● **Work required**
The entries below hold a line with "Screen dimensions: 1247x572" and a line with "Set Download limit". Return those lines and all that lie between them, exactly and only.

● **Materials provided**
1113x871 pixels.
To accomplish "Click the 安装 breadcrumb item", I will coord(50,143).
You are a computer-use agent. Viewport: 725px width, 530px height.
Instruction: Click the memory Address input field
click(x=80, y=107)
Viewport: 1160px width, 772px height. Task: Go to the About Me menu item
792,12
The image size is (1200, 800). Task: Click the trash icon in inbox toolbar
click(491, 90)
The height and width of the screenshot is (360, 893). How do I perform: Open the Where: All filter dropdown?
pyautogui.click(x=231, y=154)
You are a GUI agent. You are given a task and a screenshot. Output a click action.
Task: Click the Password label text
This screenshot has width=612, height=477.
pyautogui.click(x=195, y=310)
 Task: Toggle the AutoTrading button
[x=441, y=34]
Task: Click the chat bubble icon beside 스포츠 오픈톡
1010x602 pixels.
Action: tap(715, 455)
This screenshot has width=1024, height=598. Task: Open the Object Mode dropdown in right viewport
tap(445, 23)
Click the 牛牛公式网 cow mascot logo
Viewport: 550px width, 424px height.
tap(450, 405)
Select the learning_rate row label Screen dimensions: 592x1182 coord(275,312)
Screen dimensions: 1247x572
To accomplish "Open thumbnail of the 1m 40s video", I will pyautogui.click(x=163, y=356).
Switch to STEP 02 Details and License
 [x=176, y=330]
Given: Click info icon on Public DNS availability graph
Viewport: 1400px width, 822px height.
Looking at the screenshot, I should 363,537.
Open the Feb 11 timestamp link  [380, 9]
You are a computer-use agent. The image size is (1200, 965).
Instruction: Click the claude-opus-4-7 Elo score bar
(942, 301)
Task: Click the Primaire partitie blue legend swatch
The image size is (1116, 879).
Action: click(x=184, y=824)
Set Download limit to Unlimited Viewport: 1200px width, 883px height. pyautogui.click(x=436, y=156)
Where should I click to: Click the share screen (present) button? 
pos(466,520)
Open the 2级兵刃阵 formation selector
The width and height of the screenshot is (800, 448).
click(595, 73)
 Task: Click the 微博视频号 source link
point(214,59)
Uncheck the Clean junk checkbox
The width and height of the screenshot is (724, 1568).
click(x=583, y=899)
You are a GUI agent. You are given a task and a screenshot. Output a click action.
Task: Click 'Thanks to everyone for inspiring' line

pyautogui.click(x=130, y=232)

● **Response box**
Screen dimensions: 1247x572
To accomplish "Open thumbnail of the 1m 40s video", I will pyautogui.click(x=163, y=356).
Switch to STEP 02 Details and License
 [x=176, y=330]
Given: Click info icon on Public DNS availability graph
Viewport: 1400px width, 822px height.
Looking at the screenshot, I should 363,537.
Open the Feb 11 timestamp link  [380, 9]
You are a computer-use agent. The image size is (1200, 965).
Instruction: Click the claude-opus-4-7 Elo score bar
(942, 301)
Task: Click the Primaire partitie blue legend swatch
The image size is (1116, 879).
Action: click(x=184, y=824)
Set Download limit to Unlimited Viewport: 1200px width, 883px height. pyautogui.click(x=436, y=156)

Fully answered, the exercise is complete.